In recent years, a standard follow-up to colorectal cancer surgery has been to analyze the tumour tissue for the presence of immune cells. Finding high quantities of cytotoxic T cells, or killer cells, means that there is a good chance that the disease will take a favorable course and that the risk of metastasis is comparatively low. It has been unclear whether the presence of T cells in tumour tissue is just a matter of chance in more benign tumours, or whether the immune cells are specifically and actively responding to the cancer and thus contribute to a more favourable prognosis. Their mere presence does necessarily mean that the body is mounting an immune response against the malignant tissue, because tumours have many ways to inactivate immune cells.
Researchers from the German Cancer Research Center have now collaborated with surgeons from Heidelberg and Dresden University Hospitals to investigate whether the T cells in colorectal tumours are in fact actively fighting the cancer. The opensource study is published in Journal of Clinical Investigation.
Cytotoxic T cells that are activated because they recognize a specific characteristic of the tumour (a tumour antigen) produce a combination of three immune mediators. In particular, activated killer cells produce high levels of tumour necrosis factor (TNF) alpha. The team found high TNF alpha levels exclusively in colorectal tumours from patients in whose blood or bone marrow they could also detect memory T cells that responded specifically to the tumour.
The researchers studied cytotoxic T cells that had been isolated from patient blood or tumour tissue. They discovered that only T cells which were simultaneously activated by specific tumour proteins produced TNF alpha. They found that the total quantity of TNF alpha in the tumour correlated to the number of killer cells producing it.
This was true for tissue samples from 88 colorectal cancer patients, the team asked, could the results be extended to other patients as well? If so, levels of TNF alpha might serve as a valuable, independent biomarker that could be used in a prognosis for the disease. To test the idea, the scientists samples from another 102 bowel cancer patients.
They compared the amount of TNF alpha with other characteristics of tumours that might have an impact on the course of the disease. These included the TNM classification (a way of classifying malignant tumours according to their size, differentiation grade and metastases), the number of regulatory T cells, the number of inflammatory cells that promote tumour growth, and levels of a substance that suppresses immune responses.
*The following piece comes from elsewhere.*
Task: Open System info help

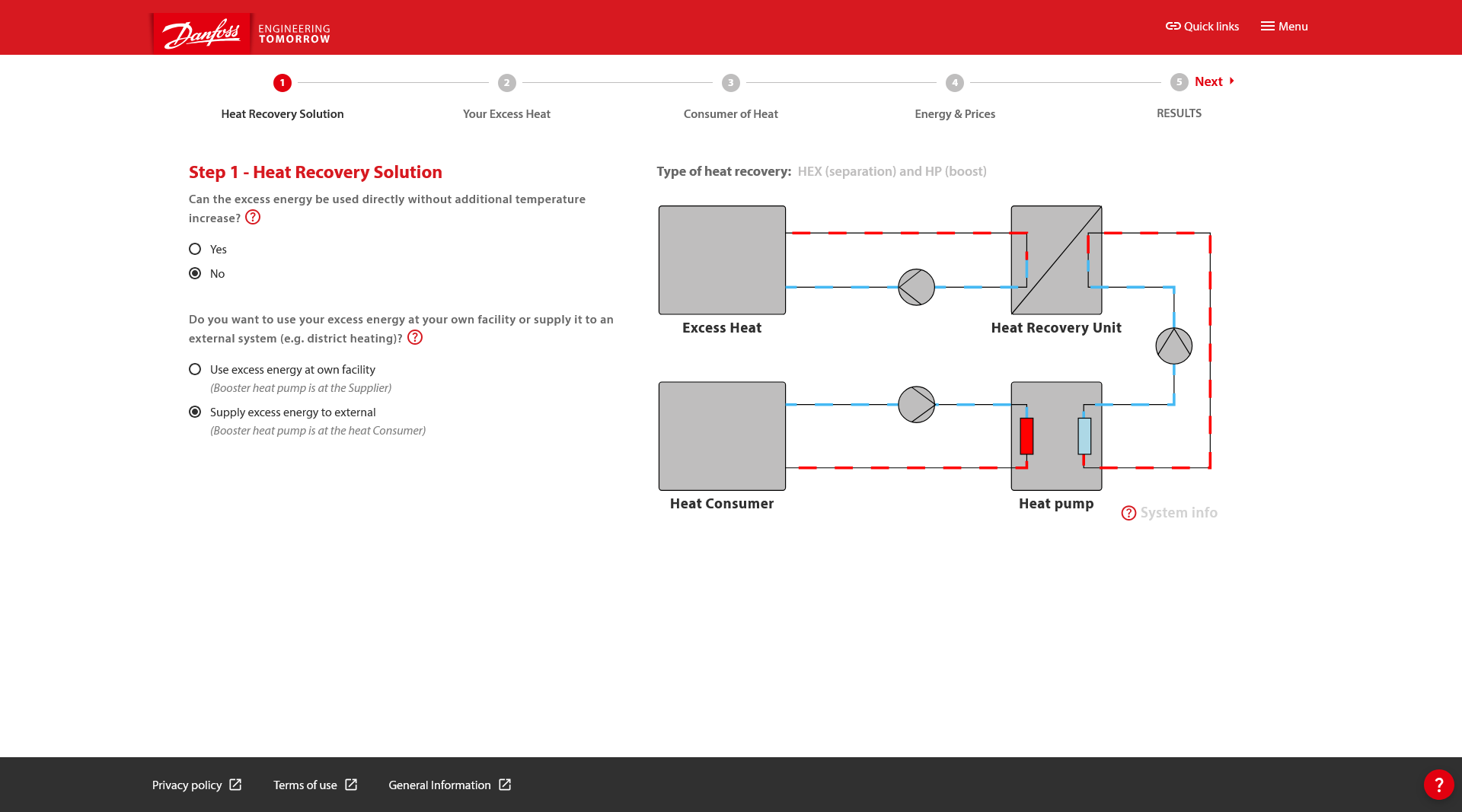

The new tissue samples came from 102 patients who had been diagnosed with colorectal cancer diagnosis some time ago, for whom the long-term course of the disease was known. The scientists discovered that high TNF levels were the most reliable indicator of patients who had survived their diagnosis 10 years and who were regarded as cured.
The TNF level in tumour tissue corresponds to the anti-cancer activity of the cytotoxic T cells. This is strong evidence that the prognosis of colorectal cancer patients in fact depends on an active T cell response against the tumour cells. What it means is that TNF alpha levels provide a more accurate method of predicting the course of the disease, compared to simply counting the T cells in tumour tissue.
The team states that if finding cytotoxic T cells that actively fight the tumour means a good prognosis, it is encouraging evidence for the team’s attempt to develop immunotherapies based on T cells that target colorectal cancer. In the long term the team plan to develop immunotherapies of exactly this kind.